━━ Records provided ━━

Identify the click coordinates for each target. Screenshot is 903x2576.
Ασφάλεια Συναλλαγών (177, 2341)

━━━
━━ Records provided ━━

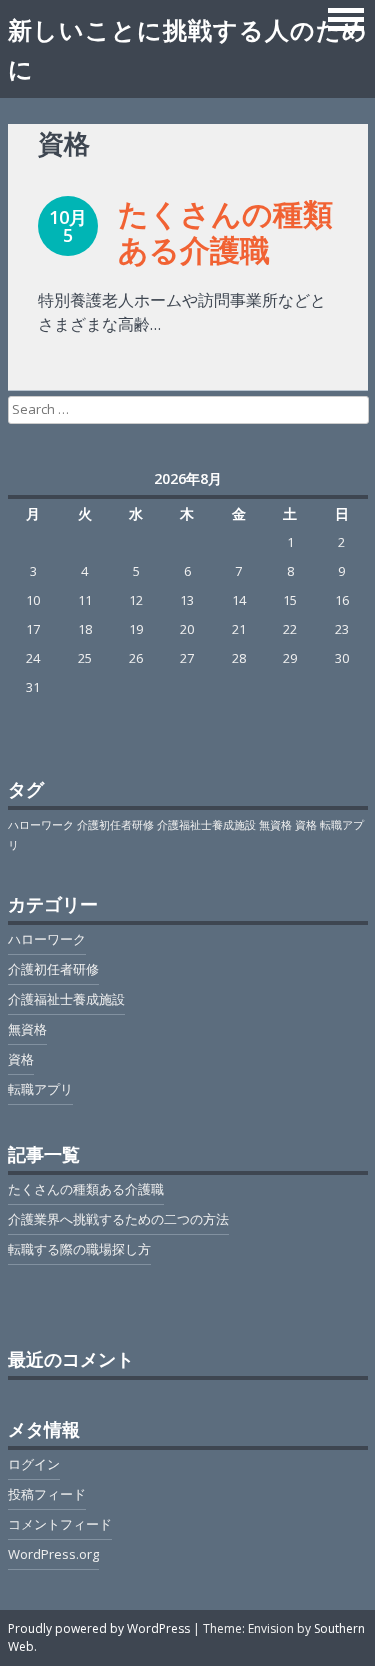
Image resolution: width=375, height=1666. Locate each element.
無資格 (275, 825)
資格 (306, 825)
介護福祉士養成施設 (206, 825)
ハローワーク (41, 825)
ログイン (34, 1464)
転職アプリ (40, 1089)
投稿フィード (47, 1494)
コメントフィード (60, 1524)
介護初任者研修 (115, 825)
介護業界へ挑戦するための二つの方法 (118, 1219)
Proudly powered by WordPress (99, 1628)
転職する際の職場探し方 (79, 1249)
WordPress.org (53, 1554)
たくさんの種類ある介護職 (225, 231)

━━━
━━ Records provided ━━

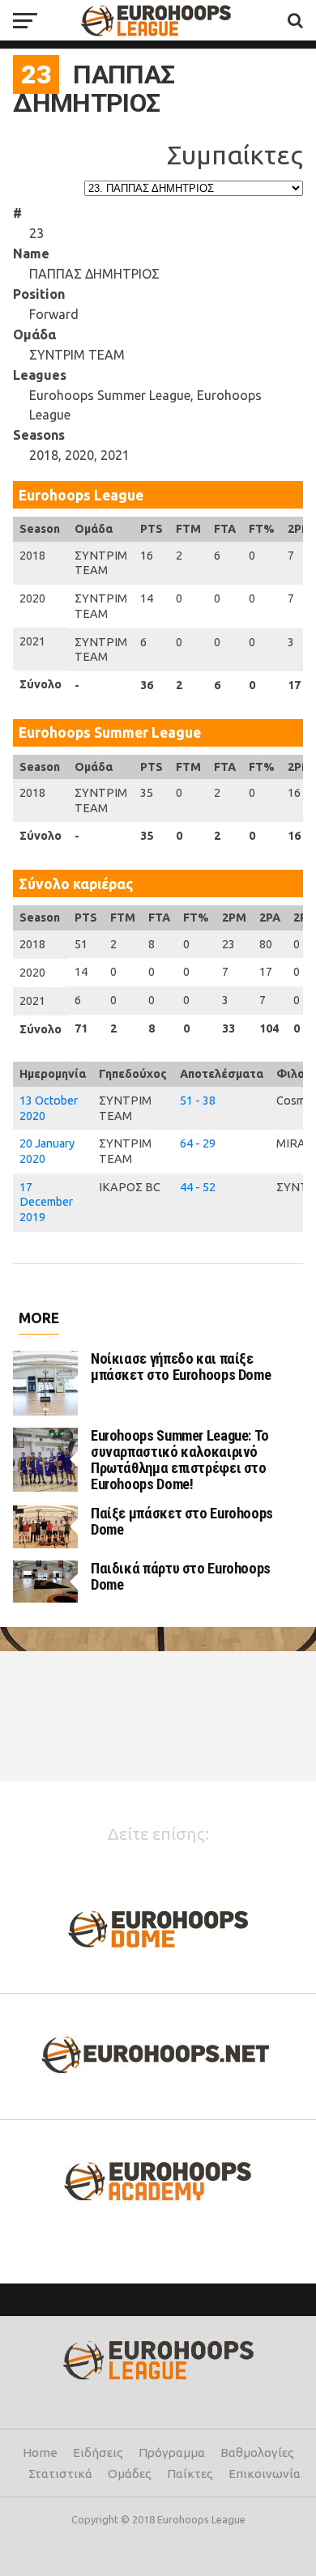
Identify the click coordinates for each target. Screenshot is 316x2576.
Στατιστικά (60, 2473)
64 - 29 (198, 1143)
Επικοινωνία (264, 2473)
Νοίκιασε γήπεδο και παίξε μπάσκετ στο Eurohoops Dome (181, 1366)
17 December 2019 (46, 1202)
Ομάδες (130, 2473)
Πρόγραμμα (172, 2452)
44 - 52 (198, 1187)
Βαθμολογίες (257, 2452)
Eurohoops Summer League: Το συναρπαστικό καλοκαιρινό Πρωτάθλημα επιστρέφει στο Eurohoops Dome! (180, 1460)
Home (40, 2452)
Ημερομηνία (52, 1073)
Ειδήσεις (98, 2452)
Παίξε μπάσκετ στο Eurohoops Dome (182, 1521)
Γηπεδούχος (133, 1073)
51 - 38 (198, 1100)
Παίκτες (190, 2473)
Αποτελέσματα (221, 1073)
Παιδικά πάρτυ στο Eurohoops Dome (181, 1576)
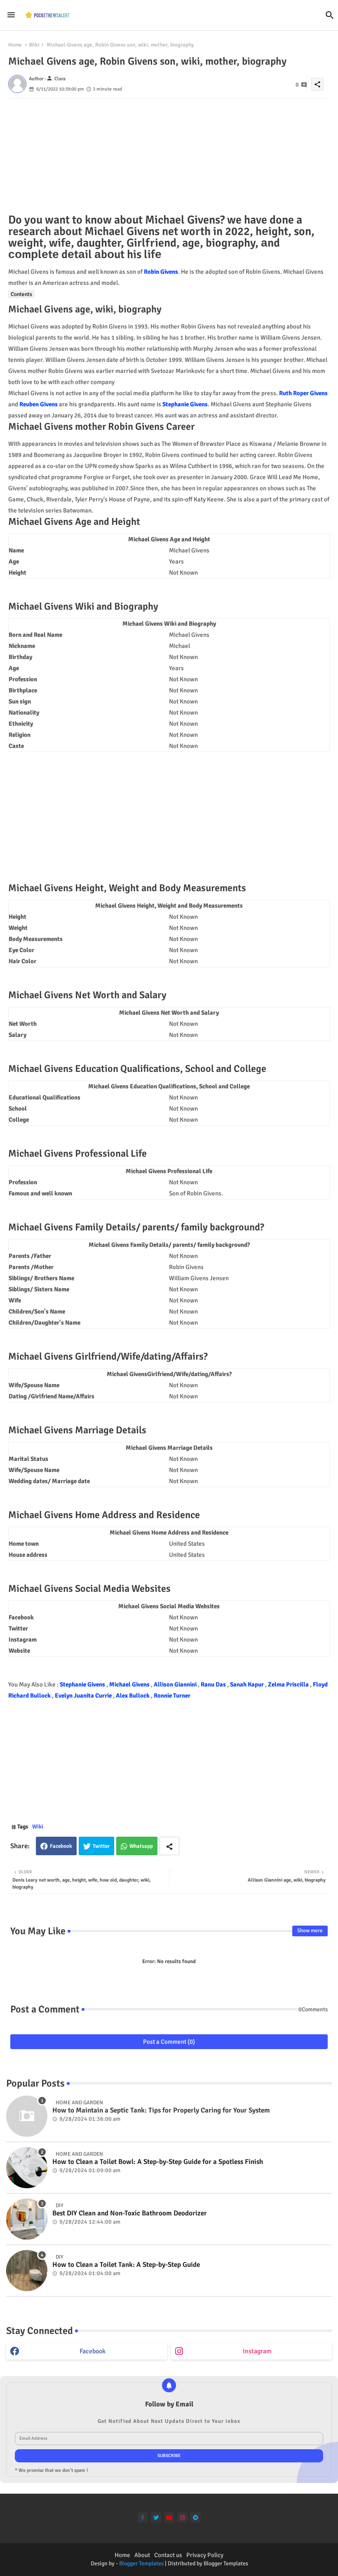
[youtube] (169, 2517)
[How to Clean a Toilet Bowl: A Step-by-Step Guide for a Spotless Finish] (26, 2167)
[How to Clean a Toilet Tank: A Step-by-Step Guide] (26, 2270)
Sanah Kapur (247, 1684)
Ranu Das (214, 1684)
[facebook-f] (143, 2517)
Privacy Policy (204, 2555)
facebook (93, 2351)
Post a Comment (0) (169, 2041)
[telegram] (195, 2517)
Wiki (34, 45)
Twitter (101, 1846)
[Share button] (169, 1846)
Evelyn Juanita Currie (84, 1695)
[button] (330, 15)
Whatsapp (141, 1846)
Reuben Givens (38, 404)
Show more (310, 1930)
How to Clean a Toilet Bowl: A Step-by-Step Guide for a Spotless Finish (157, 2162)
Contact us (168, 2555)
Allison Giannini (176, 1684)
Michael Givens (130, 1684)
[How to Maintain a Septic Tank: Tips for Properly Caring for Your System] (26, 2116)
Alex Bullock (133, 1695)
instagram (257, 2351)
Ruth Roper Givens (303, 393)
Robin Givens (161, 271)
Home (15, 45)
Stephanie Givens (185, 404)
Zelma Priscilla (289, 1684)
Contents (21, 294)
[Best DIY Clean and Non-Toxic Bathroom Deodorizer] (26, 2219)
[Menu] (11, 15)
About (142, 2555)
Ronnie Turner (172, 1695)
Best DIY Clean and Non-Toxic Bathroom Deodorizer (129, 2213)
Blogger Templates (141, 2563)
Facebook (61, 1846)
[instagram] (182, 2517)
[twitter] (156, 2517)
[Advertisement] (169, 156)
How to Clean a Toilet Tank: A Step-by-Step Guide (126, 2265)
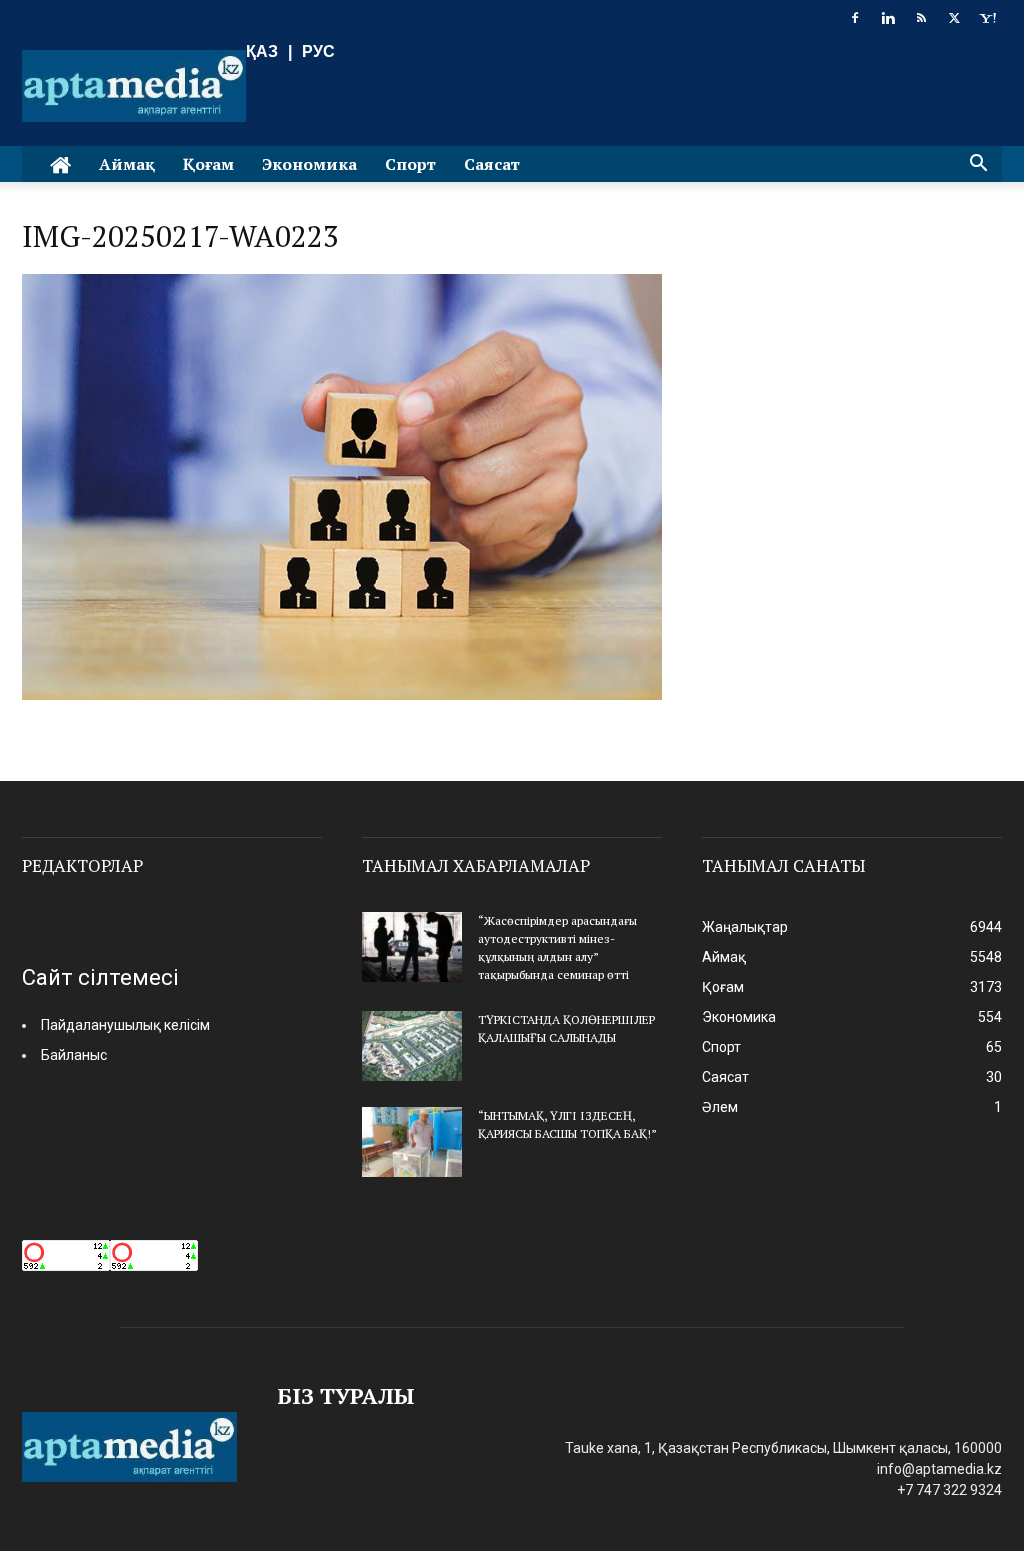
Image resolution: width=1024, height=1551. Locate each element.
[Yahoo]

━━━

= What to work on =
How many lines in the data above contain the string "resolution"? Reply with only the number.

= Result of this exercise =
2